Investigación sobre la calidad del agua
El análisis, realizado entre 2011 y 2020, se centra en cómo los sistemas de agua reportaron las concentraciones de plomo bajo la Regla de Plomo y Cobre, un componente clave de la Ley de Agua Potable Segura. Esta regla exige que los sistemas determinen si el percentil 90 de las concentraciones de plomo en sus muestras de agua excede los umbrales federales, lo que podría activar un monitoreo adicional, la remediación y la notificación pública.

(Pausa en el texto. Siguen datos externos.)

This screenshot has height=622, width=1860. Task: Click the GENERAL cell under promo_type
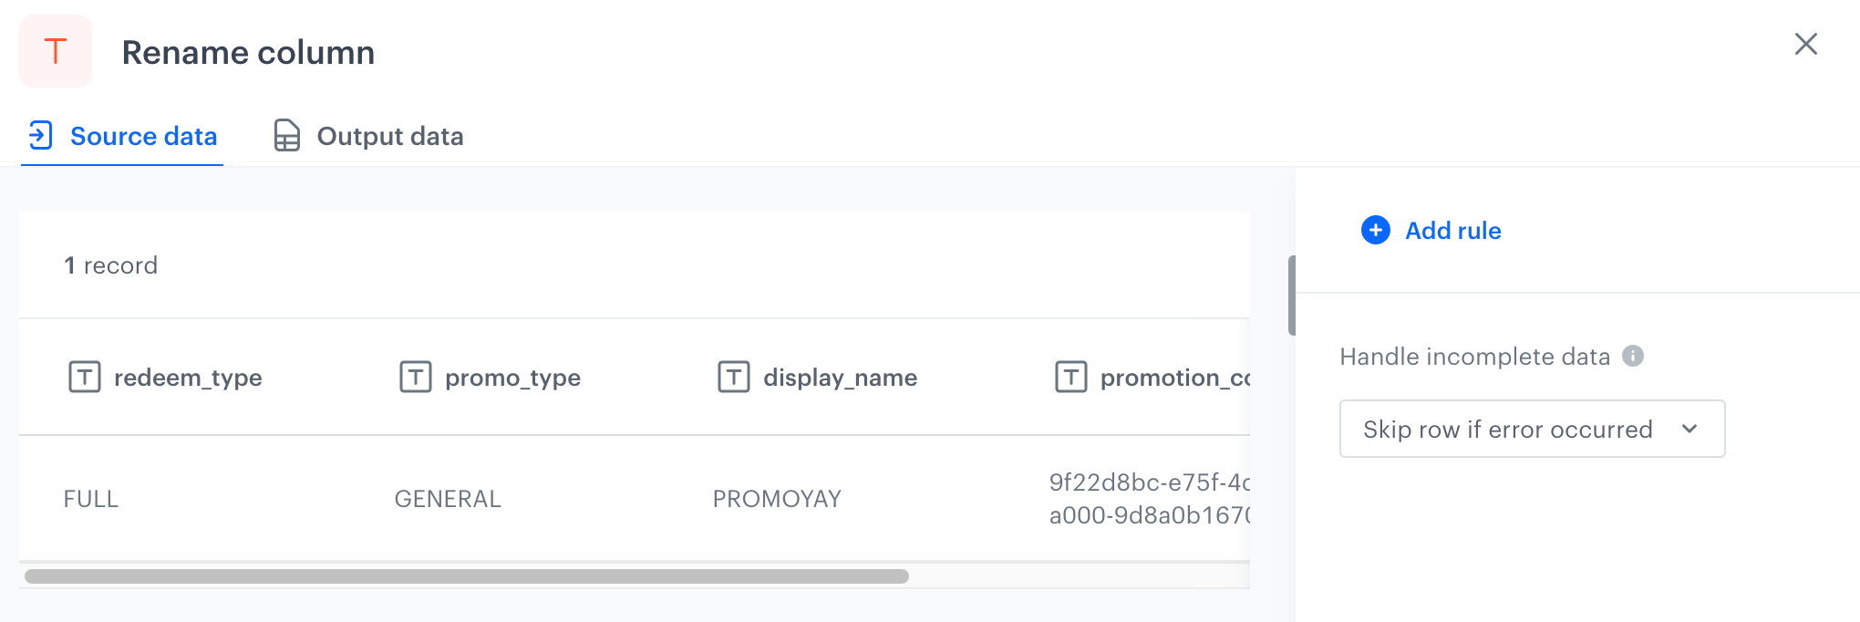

La Agencia de Protección Ambiental (EPA) de EE. UU. se basa en cifras autoinformadas de aproximadamente 50,000 sistemas de agua en todo el país. Aquellos sistemas que reportan niveles de plomo superiores a 0.005 miligramos por litro deben continuar con pruebas frecuentes, mientras que los que superan los 0.015 deben emprender costosas medidas correctivas y notificar al público. Esto crea un incentivo para que los sistemas reporten valores justo por debajo de los umbrales establecidos.
El estudio mostró que antes de la crisis de Flint, aproximadamente el 3% de los sistemas de tamaño mediano y el 0.5% de los pequeños reportaban concentraciones de plomo redondeadas exactamente a los umbrales federales, un patrón que los investigadores consideran estadísticamente improbable que ocurriera por azar. Sin embargo, tras la crisis de Flint, este patrón prácticamente desapareció, y los datos reportados se alinearon más estrechamente con las distribuciones esperadas.
Andarge señala que entre los pequeños sistemas de agua, este patrón se concentró en Alabama, mientras que entre los sistemas de tamaño mediano apareció en todo el país, aunque en menor escala. La crisis de Flint, que expuso a miles de personas a niveles peligrosos de plomo, intensificó la atención pública y regulatoria sobre la seguridad del agua a nivel nacional. A raíz de esta situación, la EPA emitió nuevas orientaciones que desaconsejan prácticas de muestreo dudosas, como la recolección de muestras en hogares de menor riesgo o la manipulación de procedimientos de recolección.
Aunque el estudio no alega fraude deliberado, señala vulnerabilidades en la forma en que Estados Unidos supervisa la calidad del agua potable. Los autores advierten que, sin una supervisión continua, algunos sistemas podrían enfrentar nuevamente incentivos para minimizar los riesgos de plomo.
La EPA revisó la Regla de Plomo y Cobre, que abarca a más del 90% de la población estadounidense, en 2021 y 2024. La exposición al plomo, incluso en niveles bajos, se ha relacionado con retrasos en el desarrollo en niños y problemas cardiovasculares en adultos. Según Keiser, otro de los autores del estudio, los nuevos métodos estadísticos podrían aplicarse a otras áreas donde la manipulación de umbrales sea motivo de preocupación, como el monitoreo de la calidad del aire y las evaluaciones académicas.